··· The input

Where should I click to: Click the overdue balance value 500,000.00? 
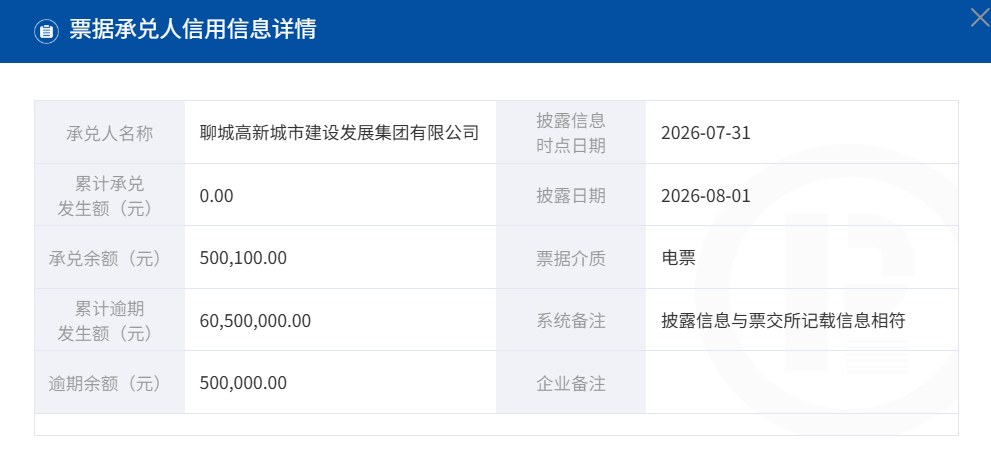click(x=243, y=383)
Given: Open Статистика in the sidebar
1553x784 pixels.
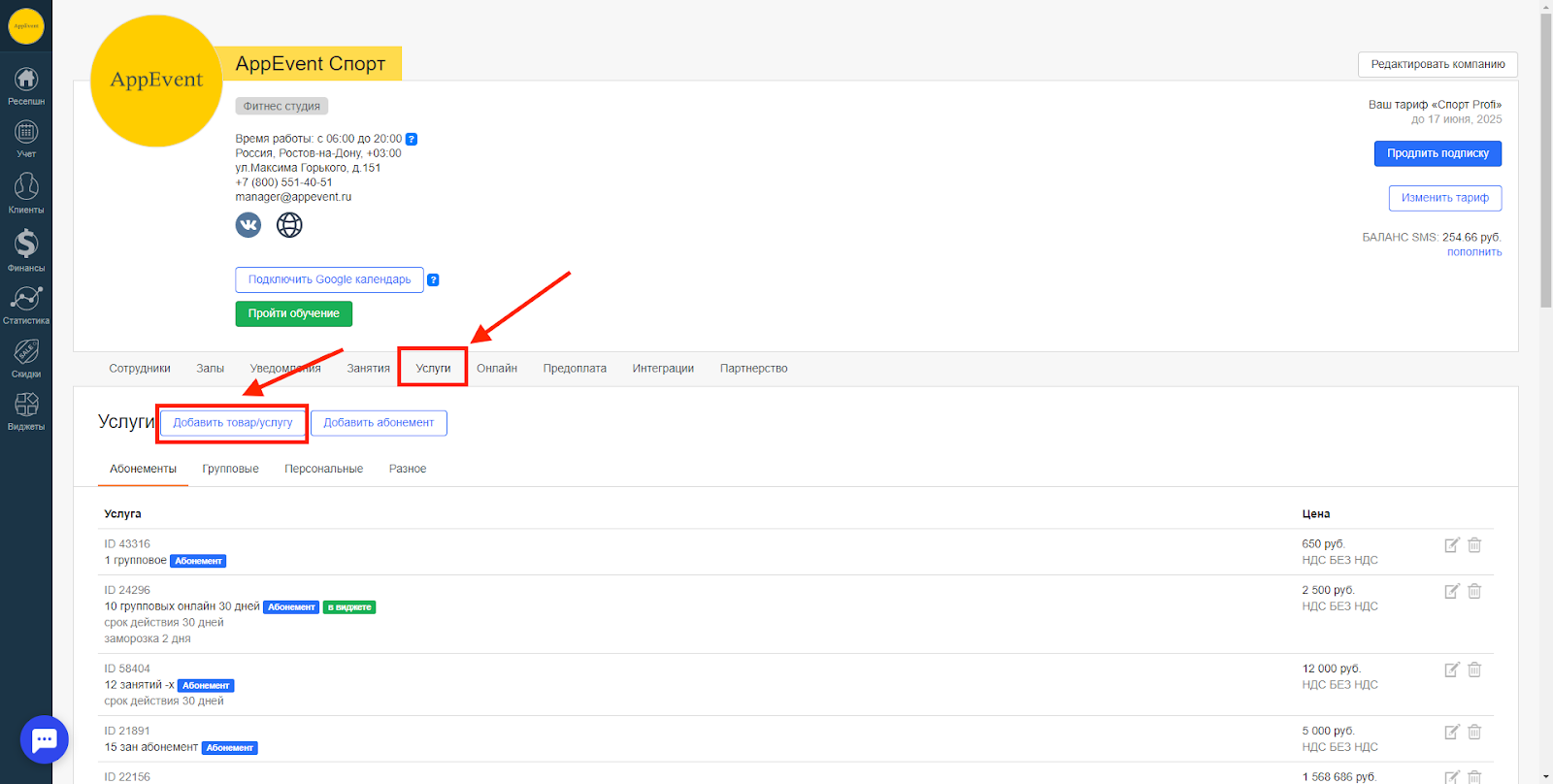Looking at the screenshot, I should [x=26, y=304].

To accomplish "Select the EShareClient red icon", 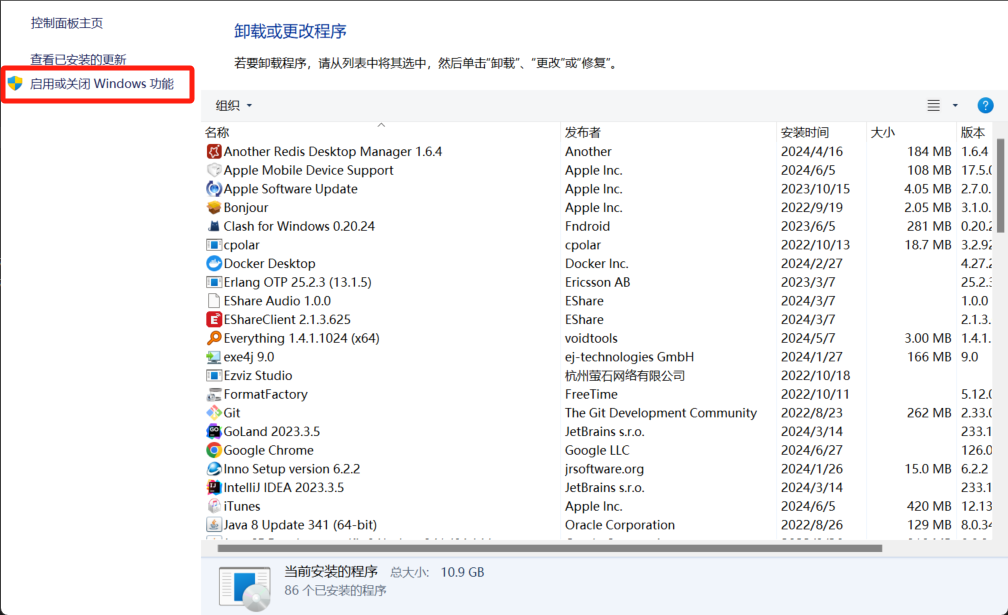I will pos(213,320).
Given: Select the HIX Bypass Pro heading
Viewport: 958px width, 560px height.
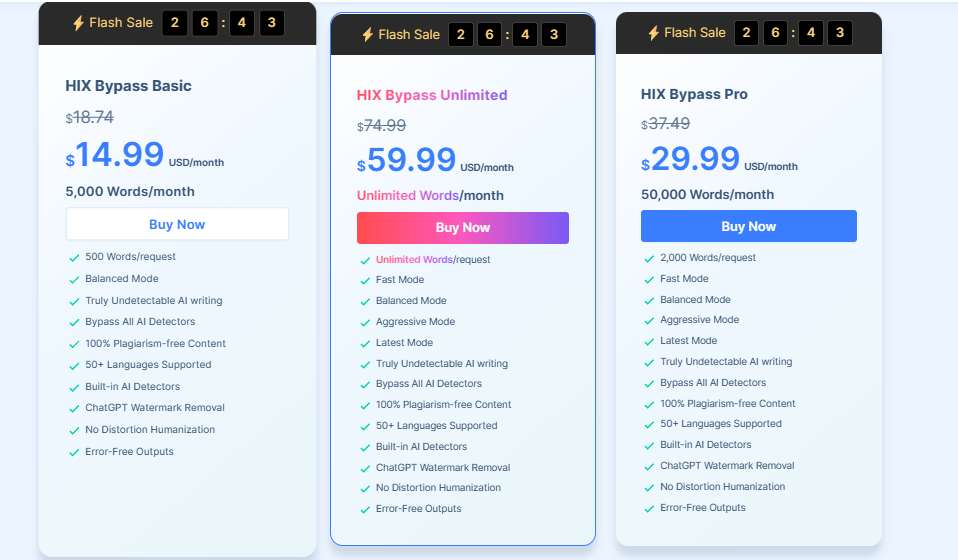Looking at the screenshot, I should click(694, 94).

······

- _Exercise requirements_: Every line of the entries above that contains the word "Given" must be tallied, and the number alone reported.

- _Completed task_: 2